Immune cells could help clinicians improve cancer care and design better treatments, new research has revealed.
A study, conducted by King’s College London, Guy’s and St Thomas' and the Francis Crick Institute, analysed 127 patients with skin cancer and found a rare type of T cell can help predict which patients would benefit most from immunotherapy treatments.
When attacking the body, cancer can suppress certain proteins on immune cells that would normally attack it.
However, a type of immunotherapy treatment known as immune checkpoint inhibitors (ICIs) has been shown to be able to reactivate these immune cells, allowing them to target cancer cells by recognising mutations not present in healthy cells.
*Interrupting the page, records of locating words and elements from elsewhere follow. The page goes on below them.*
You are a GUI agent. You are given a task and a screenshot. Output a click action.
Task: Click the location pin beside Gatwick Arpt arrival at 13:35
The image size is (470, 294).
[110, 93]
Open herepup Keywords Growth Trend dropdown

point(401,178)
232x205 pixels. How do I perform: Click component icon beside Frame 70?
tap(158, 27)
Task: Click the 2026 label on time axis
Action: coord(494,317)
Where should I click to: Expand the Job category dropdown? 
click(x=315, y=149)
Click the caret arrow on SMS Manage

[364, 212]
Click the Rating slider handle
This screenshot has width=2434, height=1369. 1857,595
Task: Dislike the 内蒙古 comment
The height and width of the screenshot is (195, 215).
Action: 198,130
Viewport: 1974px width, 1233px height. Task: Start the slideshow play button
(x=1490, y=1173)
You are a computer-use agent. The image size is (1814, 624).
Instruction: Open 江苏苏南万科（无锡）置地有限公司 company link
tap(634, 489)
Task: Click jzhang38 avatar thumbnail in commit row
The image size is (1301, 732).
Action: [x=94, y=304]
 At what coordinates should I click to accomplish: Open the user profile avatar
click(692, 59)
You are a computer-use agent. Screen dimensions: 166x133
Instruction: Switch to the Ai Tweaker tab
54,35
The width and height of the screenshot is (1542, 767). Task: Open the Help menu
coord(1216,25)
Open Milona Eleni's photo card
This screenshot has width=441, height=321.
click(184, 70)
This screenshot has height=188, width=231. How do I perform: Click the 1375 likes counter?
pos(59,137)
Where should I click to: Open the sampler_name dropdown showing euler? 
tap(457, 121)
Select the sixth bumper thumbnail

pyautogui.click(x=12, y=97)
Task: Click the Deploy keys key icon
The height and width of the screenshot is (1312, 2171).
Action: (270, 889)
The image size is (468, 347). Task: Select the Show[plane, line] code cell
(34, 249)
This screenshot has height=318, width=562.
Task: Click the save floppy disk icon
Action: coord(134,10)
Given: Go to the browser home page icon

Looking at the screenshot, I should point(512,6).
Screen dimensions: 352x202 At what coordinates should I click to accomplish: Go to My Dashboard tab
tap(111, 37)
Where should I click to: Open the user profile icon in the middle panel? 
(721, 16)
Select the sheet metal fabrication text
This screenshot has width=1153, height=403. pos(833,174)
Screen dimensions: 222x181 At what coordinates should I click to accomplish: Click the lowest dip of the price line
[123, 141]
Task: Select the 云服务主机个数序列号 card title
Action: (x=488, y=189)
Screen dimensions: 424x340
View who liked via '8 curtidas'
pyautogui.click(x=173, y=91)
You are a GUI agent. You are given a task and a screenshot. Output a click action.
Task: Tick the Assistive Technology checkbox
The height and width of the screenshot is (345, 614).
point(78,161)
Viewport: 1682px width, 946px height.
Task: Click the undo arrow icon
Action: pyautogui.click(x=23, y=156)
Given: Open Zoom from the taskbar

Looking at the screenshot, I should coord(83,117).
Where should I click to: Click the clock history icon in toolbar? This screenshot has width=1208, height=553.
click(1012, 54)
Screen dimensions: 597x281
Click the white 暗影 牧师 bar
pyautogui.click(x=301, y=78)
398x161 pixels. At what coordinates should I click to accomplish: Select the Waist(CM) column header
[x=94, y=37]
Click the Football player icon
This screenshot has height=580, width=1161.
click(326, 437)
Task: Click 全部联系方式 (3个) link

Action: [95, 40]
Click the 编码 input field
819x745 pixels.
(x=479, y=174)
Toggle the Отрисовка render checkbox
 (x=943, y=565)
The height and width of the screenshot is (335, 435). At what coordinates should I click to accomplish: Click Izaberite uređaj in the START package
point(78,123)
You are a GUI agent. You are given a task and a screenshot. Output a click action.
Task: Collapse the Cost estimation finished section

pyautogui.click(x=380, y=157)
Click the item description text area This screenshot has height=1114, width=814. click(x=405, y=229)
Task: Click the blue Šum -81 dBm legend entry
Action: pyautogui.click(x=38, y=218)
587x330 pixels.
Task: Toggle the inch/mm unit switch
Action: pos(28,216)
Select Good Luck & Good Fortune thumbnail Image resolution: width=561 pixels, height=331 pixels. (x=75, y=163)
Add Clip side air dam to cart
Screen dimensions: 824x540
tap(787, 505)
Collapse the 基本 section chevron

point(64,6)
Dr Yin Wu, co-senior author of the report, explained: “The number of cancer mutations can sometimes help doctors identify the patients most likely to benefit from ICI therapy but curiously, some cancers with very few mutations can still respond very well.
“Our research team reasoned that these successes must be due to other immune cells that can see cancer cells even in the absence of lots of mutations.”
A rare type of T cell (Vd1-gd T cells) can identify and kill cancer cells without needing mutations to find them – these cells are inside tumours when there is also a specific type of immune checkpoint protein called PD-1.
After analysing patients with melanoma who were treated with the ICIs that targeted PD-1, researchers found that the presence of Vd1-gd T cells had a high correlation with positive responses to therapy – especially in cancer with few mutations.
The researchers then used a new technique to isolate and grow these cells from human tissues, which enabled them to show, for the first time, that Vd1-gd T cells can be reactivated by the ICI therapies used by the NHS to treat skin cancer patients.
Dr Shraddha Kamdar, a research fellow at King’s and co-first author, said: “The study findings may help doctors decide which patients are most likely to benefit from current immunotherapies.
“These therapies are both costly and importantly can cause severe and life-long side effects, so it is important to be able to predict when they will actually work.”
The study also observed that Vd1-gd T cells demonstrated higher levels of resistance to attacks from cancer cells than more common forms of T cells.
Ultimately, the findings can help the NHS decide which patients would benefit most from immunotherapy treatments, avoiding unnecessary patient exposure to side effects and the cost of treatments that are not effective.
Professor of immunobiology at King’s and principal group leaders at the Francis Crick Institute, Adrian Hayday, explained: “Collaboration is key to any scientific study, and this project shows the benefit of working together across institutions.”
Prof Hayday, who is co-senior author of the research, continued: “The study’s results are striking, and strongly support ongoing efforts to directly infuse Vd1-gd T cells into patients with cancer, an approach pioneered at King’s College London and the Francis Crick Institute.”